## Required work
In the excerpt on Bashir's removal from power in Sudan, how long a transition period does the Girifna movement say it wants?

## Excerpted text
##############################

In a statement on Thursday, General Awad Ibnouf said Bashir was taken to a “safe place” after the “toppling of the regime” and also announced the formation of a military-led transitional government, which will rule for two years.

“The armed forces will take power with representation of the people to pave the way for Sudanese people to live in dignity,” Ibnouf said.

The defence minister also declared a three-month state of emergency, a nationwide ceasefire and the suspension of the 2005 constitution.

All of Sudan’s government’s institutions, including the national assembly and national council of ministers, have been dissolved, Ibnouf added, assuring that Sudan would soon prepare for “free and fair” elections.

Protesters reject ‘military coup’
Ibnouf’s announcement came against the backdrop of a sixth successive day of anti-government protests outside Sudan’s army headquarters in the capital, Khartoum.

Demonstrators have staged a mass sit-in outside the complex, which also houses Bashir’s official residence, to call for the army to support their bid to see Bashir peacefully removed from power.

The Sudanese Professionals Association (SPA), which has been spearheading the protests, rejected Ibnouf’s move as a “military coup”, however, and vowed to hold further demonstrations.

Protests against Bashir started in December over rising bread prices but quickly morphed into broader calls for him to step down.

Critics accuse the 75-year-old of mismanaging Sudan’s economy, resulting in high food prices, regular fuel shortages and widespread cash shortages.

Bashir, who took power in a 1989 coup, acknowledged that the economic concerns raised by protesters were “legitimate” but argued his opponents should seek power through the ballot box when his term was due to end in 2020.

‘We want transition’
Representatives of the Girifna resistance movement, which has helped organise the anti-government protests, said it would continue to demonstrate against the government until its demands were met.

“We want a four-year transition period where technocrats take over the country to ready it for democracy. We want an army that will protect us rather than rule over us,” Hajouj Kouka, a member of Girifna, told Al Jazeera.

“We [the demonstrators] are very specific and untied about this demand.”

The downfall of Bashir follows the toppling this month of Algerian President Abdelaziz Bouteflika, also following mass protests after three decades in power.

##############################

## Material supplied
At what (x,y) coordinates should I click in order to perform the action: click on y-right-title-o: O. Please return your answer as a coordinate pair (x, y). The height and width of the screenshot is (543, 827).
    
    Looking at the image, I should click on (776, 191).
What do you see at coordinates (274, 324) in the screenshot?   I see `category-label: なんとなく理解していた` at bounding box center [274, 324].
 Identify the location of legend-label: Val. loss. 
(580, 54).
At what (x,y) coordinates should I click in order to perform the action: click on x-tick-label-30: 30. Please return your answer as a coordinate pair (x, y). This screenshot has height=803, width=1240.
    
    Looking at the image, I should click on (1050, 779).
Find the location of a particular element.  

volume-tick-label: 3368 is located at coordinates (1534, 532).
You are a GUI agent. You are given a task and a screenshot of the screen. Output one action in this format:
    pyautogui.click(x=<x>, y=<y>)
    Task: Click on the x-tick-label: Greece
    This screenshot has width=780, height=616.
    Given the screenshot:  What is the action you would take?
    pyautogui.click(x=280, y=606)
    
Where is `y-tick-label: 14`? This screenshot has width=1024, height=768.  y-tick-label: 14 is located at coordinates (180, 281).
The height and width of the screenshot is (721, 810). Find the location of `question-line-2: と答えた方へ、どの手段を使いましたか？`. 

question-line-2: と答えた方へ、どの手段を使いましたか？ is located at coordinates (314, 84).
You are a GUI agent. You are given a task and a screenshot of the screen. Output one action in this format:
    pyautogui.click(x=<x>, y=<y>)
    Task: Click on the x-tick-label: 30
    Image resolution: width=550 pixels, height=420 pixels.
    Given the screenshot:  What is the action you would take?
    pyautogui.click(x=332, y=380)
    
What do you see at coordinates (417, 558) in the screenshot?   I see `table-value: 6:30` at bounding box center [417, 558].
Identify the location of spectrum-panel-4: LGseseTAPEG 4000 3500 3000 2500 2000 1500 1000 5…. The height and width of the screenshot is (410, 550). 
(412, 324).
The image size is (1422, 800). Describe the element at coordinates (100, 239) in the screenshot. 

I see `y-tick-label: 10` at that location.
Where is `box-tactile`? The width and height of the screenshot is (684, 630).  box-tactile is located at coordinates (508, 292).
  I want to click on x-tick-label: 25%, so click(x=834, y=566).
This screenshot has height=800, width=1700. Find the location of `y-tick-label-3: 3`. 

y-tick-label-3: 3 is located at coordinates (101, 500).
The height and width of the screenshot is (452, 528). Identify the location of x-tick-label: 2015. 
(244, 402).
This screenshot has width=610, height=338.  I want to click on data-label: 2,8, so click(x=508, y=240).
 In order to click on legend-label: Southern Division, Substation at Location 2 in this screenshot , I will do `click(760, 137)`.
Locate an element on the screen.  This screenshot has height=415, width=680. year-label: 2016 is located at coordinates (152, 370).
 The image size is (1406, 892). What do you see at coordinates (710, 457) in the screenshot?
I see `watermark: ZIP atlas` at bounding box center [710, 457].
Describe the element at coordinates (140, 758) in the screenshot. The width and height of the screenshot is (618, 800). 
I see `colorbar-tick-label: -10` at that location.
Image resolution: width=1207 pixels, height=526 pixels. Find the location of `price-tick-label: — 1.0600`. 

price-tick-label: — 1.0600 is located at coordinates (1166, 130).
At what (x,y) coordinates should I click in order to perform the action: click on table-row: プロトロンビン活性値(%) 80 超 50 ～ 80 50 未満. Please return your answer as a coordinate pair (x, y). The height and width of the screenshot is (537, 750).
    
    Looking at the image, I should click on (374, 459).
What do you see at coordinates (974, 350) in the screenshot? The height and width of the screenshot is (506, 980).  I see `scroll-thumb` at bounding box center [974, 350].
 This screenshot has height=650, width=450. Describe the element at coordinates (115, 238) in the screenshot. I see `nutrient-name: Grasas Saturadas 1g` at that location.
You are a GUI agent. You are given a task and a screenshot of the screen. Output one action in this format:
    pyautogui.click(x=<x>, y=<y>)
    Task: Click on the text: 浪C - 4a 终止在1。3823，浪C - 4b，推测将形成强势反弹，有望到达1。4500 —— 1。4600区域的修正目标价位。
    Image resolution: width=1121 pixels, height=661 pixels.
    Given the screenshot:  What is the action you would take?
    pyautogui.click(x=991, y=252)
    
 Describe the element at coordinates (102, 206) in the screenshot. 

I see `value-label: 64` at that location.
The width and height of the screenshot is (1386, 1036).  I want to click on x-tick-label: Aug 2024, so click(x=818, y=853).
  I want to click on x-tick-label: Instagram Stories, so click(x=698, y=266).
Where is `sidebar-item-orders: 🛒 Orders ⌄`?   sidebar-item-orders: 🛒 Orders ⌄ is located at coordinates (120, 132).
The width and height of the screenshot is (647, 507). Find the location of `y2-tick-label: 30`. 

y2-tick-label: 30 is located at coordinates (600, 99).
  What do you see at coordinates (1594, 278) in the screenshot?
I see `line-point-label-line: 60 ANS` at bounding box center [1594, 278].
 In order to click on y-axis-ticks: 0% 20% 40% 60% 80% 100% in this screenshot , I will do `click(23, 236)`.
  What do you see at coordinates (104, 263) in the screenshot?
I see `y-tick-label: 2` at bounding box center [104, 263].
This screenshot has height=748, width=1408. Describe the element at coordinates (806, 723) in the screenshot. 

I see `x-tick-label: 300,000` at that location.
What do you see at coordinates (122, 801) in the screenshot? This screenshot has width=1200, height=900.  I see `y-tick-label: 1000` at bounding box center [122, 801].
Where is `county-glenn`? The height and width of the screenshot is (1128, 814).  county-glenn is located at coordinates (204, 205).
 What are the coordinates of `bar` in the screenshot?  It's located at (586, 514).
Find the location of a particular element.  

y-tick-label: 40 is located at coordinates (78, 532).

##############################

## Response
Four years, with technocrats taking over the country to ready it for democracy.